DOCUMENT TEXT >>
-----

In concluding this chapter it has seemed worth while to trace the origin of the misinterpretation of Pope Boniface's decretal, which makes it forbid dissection for anatomical purposes as well as the cutting up and boiling of bodies in order to facilitate their removal for long distances for burial. Prof. White quotes with great confidence in the matter the Benedictine Literary History of France as his authority, which he declares to be a Catholic authority. Under ordinary circumstances, this would be quite sufficient to establish the fact that such a misinterpretation must have taken place, for the Benedictines were extremely careful in such matters and were not likely to admit an assertion of this kind, unless they had good foundation for it. The quotation on which Prof. White depends for his declarations in the matter is found in the Sixteenth Volume of the Histoire Litteraire de la France, which runs as follows:

"But what was to retard still more (than the prohibition of surgery to the clergy mentioned in the preceding paragraph) was the very ancient prejudice which opposed anatomical dissection as sacrilegious. By a decree inserted in Le Sexte, Boniface VIII. forbade the boiling of bodies in order to obtain skeletons. Anatomists were obliged to go back to Galen for information, and could not study the human body directly, and consequently could not advance the human science of bodily health and therapeutics."

-----

Pixel coordinate grounding data >>

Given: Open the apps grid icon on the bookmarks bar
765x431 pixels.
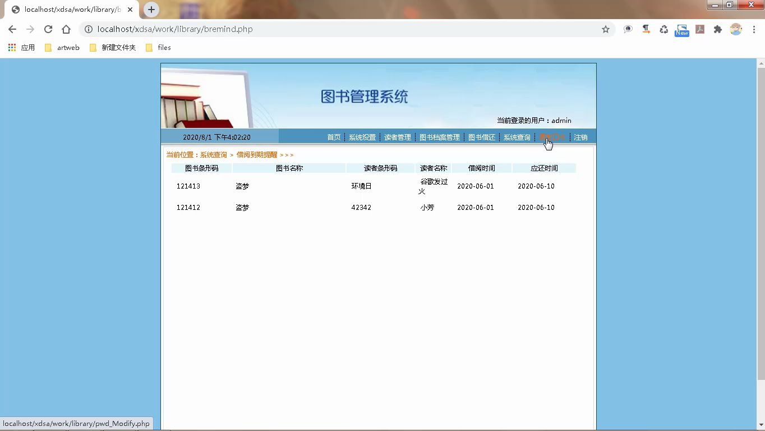Looking at the screenshot, I should pos(11,47).
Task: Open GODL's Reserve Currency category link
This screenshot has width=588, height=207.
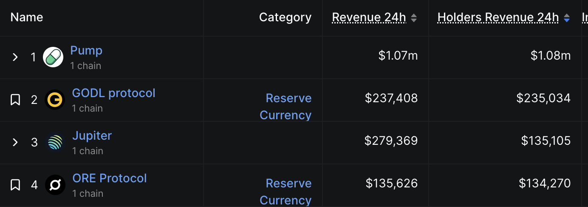Action: 286,106
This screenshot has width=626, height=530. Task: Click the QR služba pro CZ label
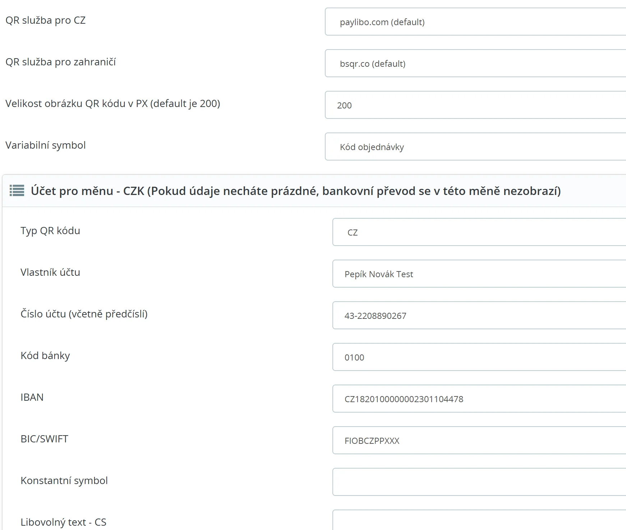(46, 20)
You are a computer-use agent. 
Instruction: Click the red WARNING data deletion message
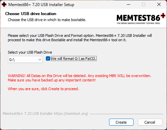pyautogui.click(x=79, y=78)
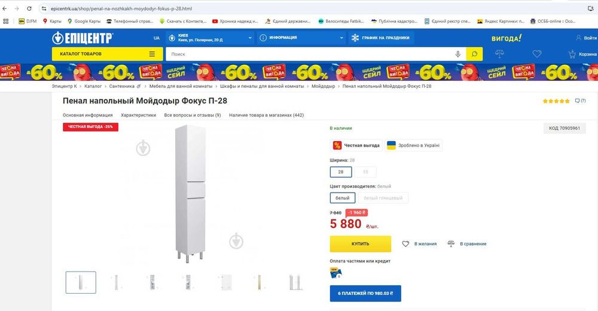Click the yellow search magnifier button
The height and width of the screenshot is (311, 598).
click(x=474, y=54)
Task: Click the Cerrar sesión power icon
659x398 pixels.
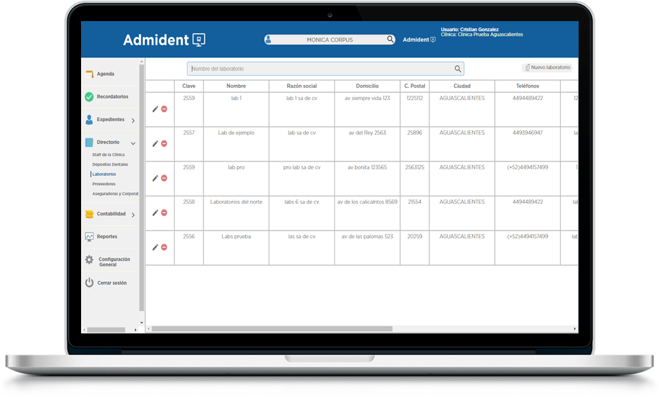Action: tap(89, 283)
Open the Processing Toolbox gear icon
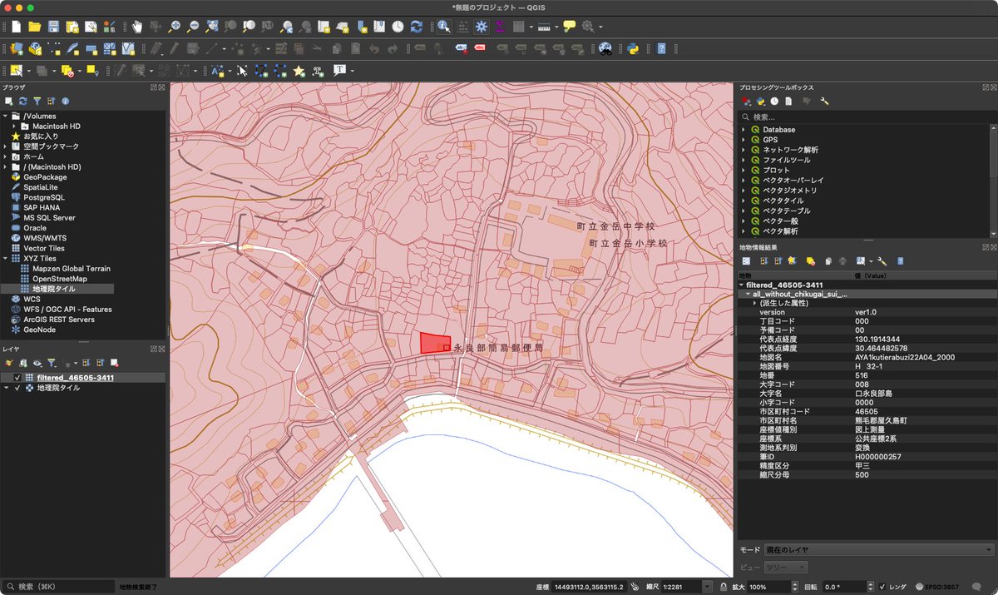 tap(481, 27)
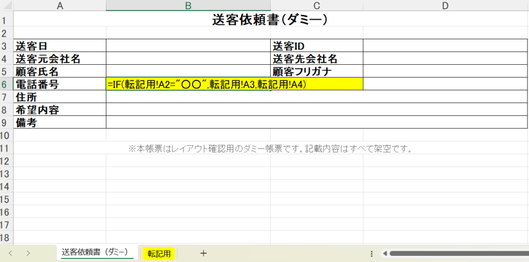Click the 顧客フリガナ label cell
529x262 pixels.
tap(316, 71)
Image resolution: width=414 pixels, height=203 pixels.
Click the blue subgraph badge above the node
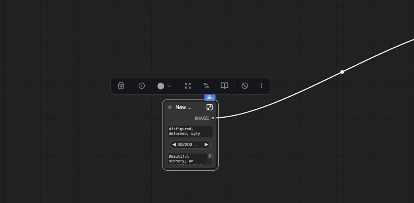tap(210, 97)
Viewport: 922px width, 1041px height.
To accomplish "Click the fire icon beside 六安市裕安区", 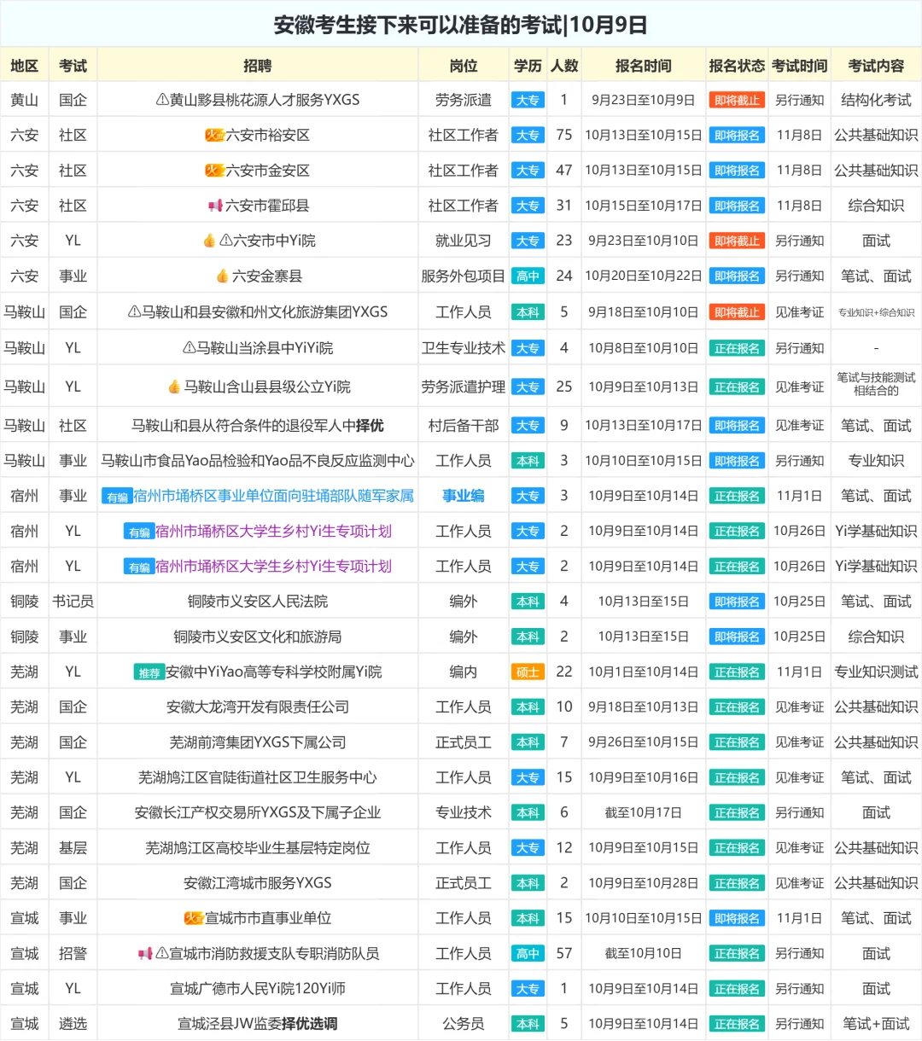I will coord(216,135).
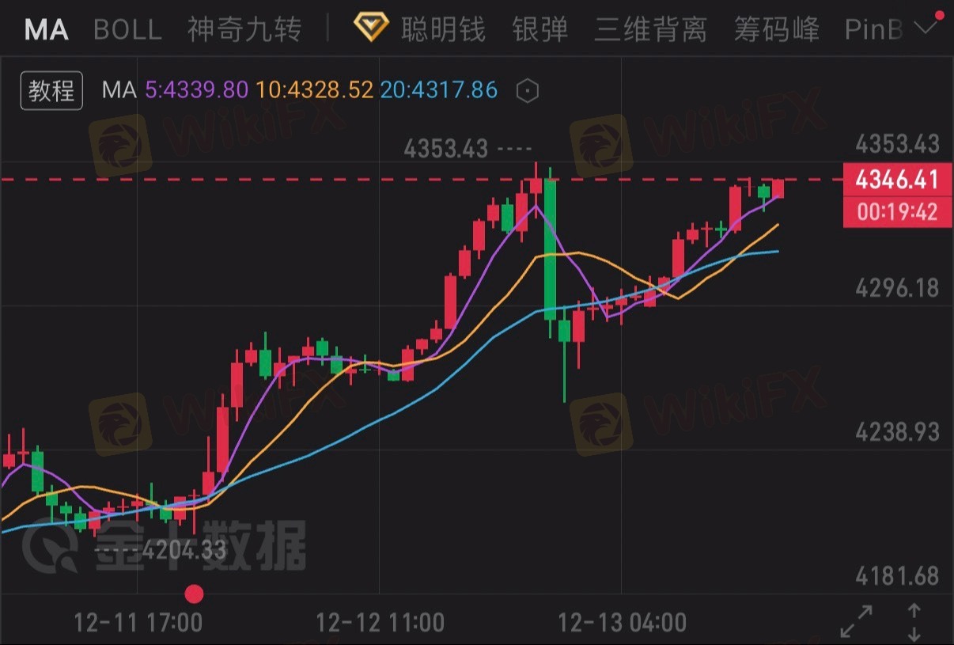The image size is (954, 645).
Task: Open the 教程 tutorial button
Action: 51,91
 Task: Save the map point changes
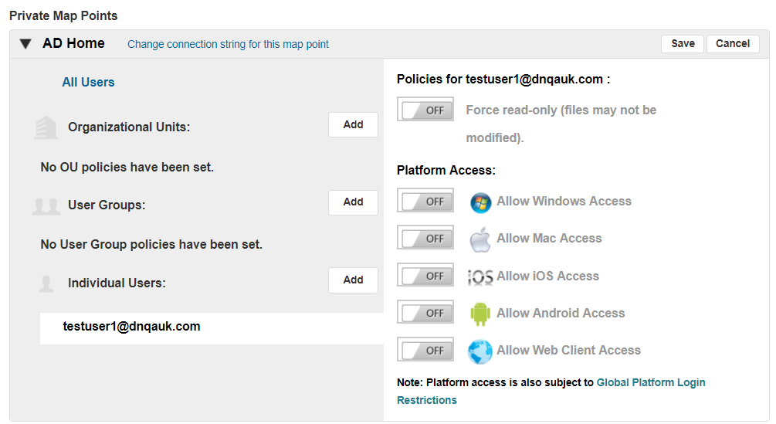[x=683, y=44]
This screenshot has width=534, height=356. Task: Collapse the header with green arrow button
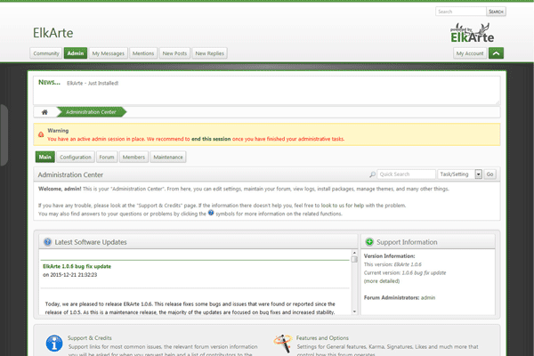[x=497, y=53]
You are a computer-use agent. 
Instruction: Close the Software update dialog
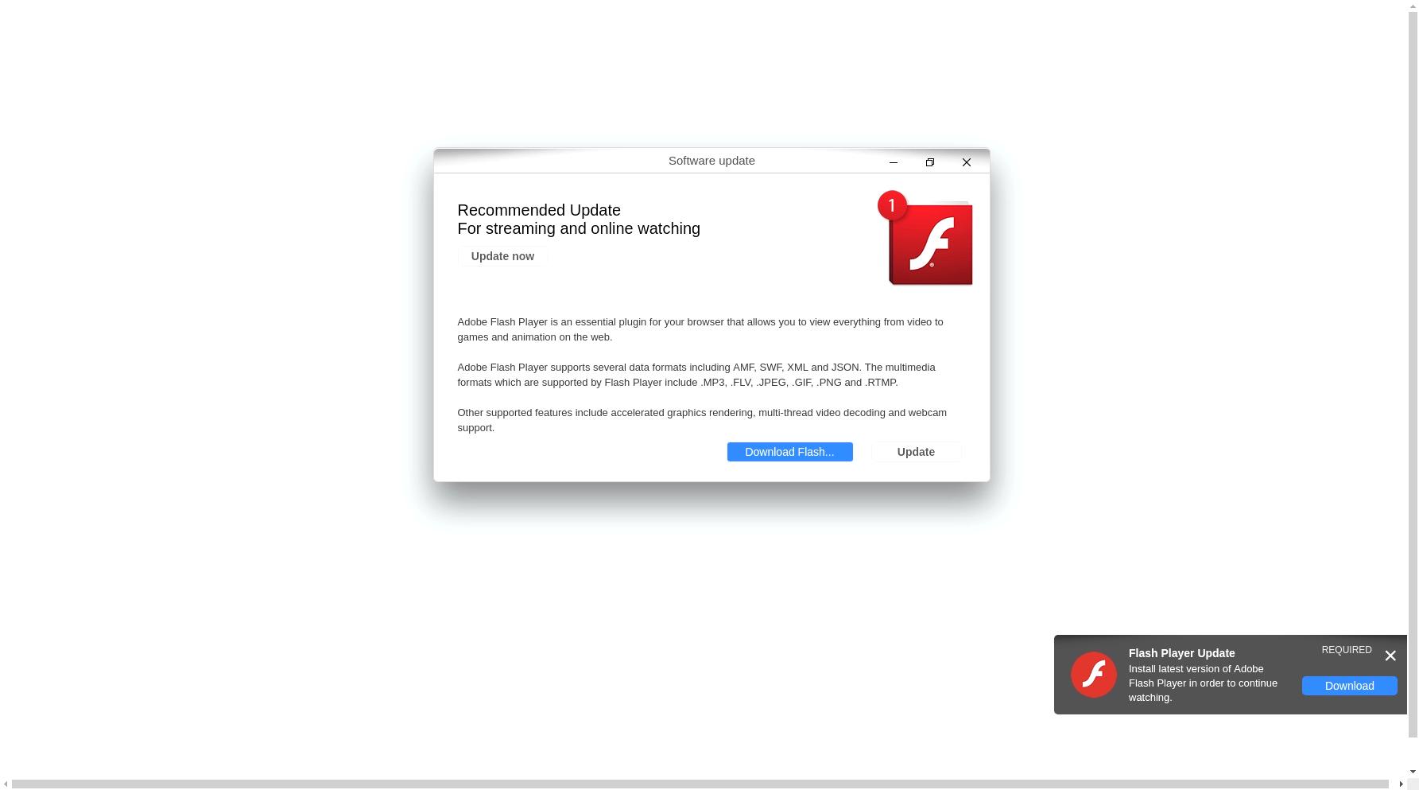967,162
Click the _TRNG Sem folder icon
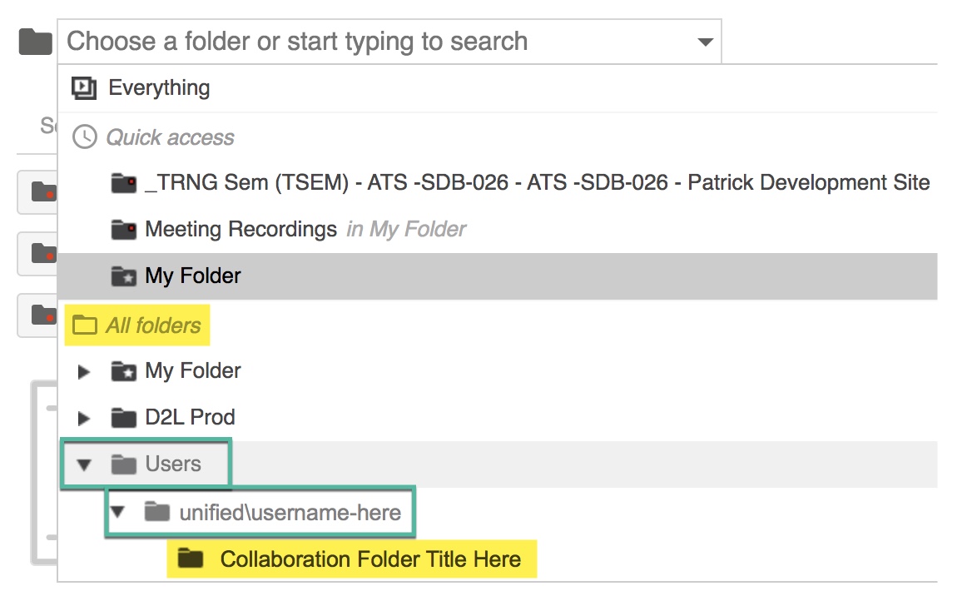The image size is (977, 596). click(x=123, y=183)
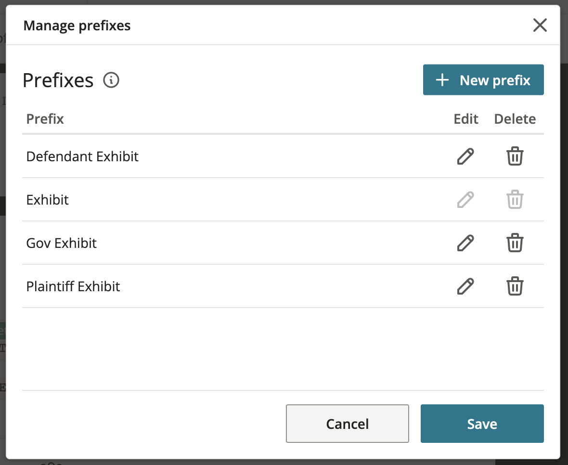Edit the Defendant Exhibit prefix
Screen dimensions: 568x465
coord(465,156)
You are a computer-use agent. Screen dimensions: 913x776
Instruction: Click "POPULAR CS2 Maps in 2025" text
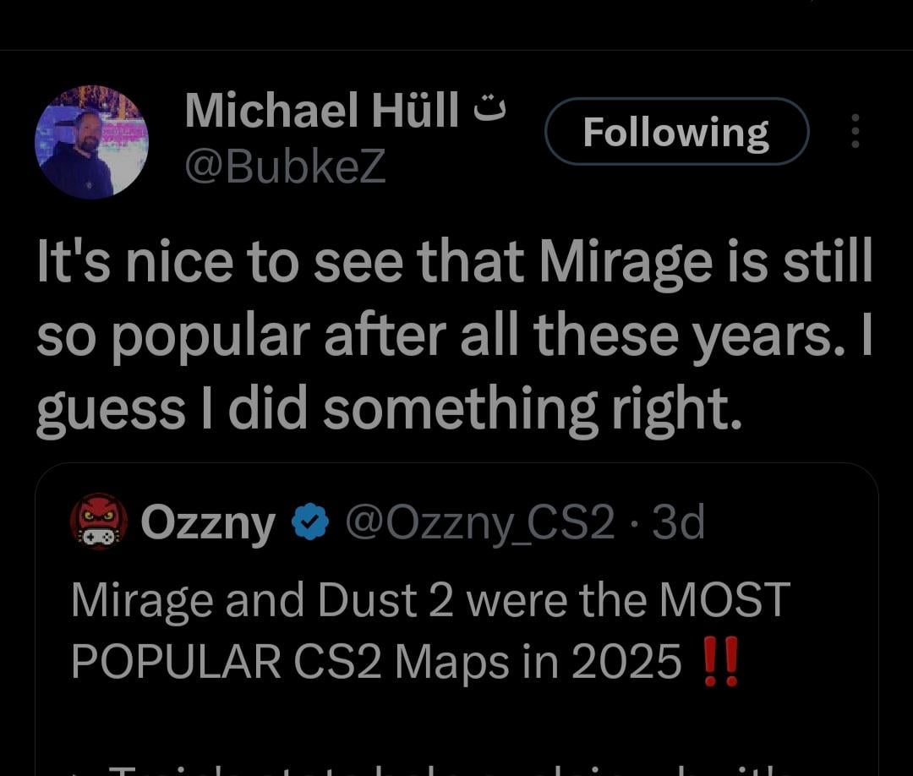(375, 662)
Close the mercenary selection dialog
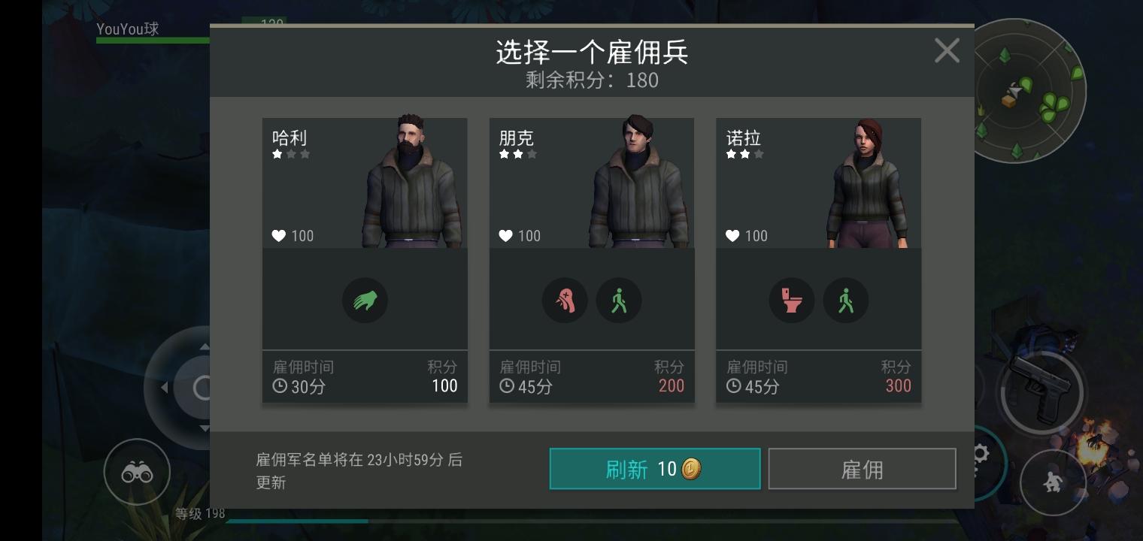The height and width of the screenshot is (541, 1143). tap(947, 51)
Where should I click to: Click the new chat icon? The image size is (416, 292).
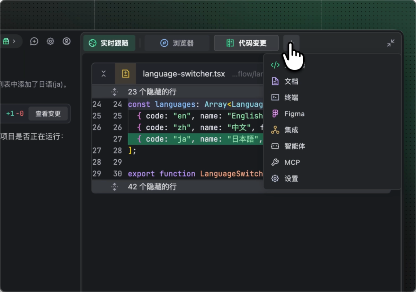(34, 42)
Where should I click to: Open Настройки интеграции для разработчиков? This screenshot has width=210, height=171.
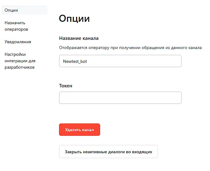click(20, 61)
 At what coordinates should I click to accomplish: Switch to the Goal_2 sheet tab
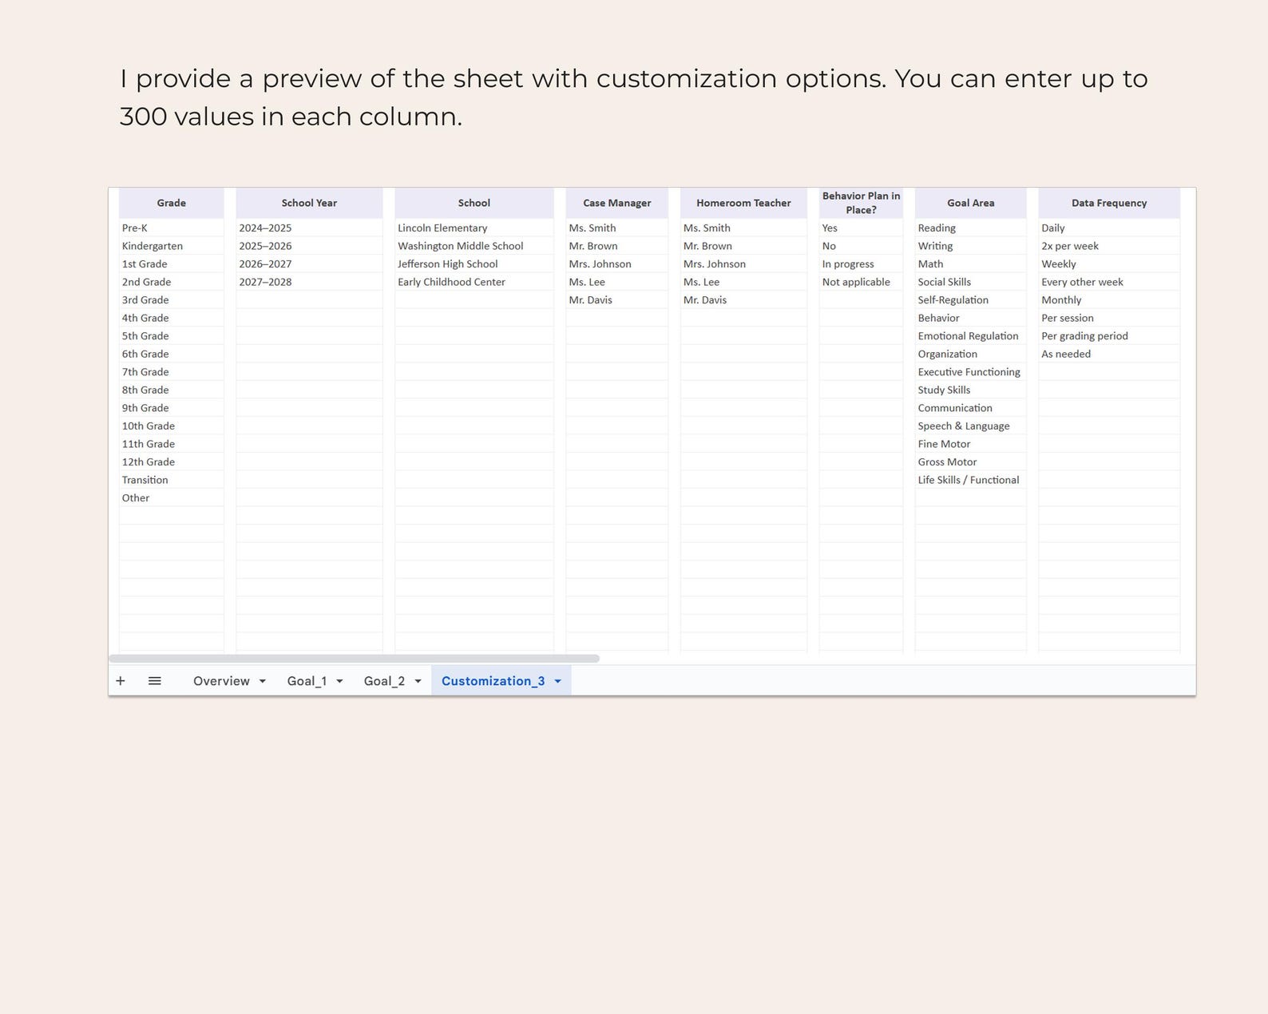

-----

TASK DETAILS >> According to the passage on Pope Boniface's decretal, in which volume of the Histoire Litteraire de la France is the quotation that Prof. White depends on found?

SOLUTION >> The Sixteenth Volume.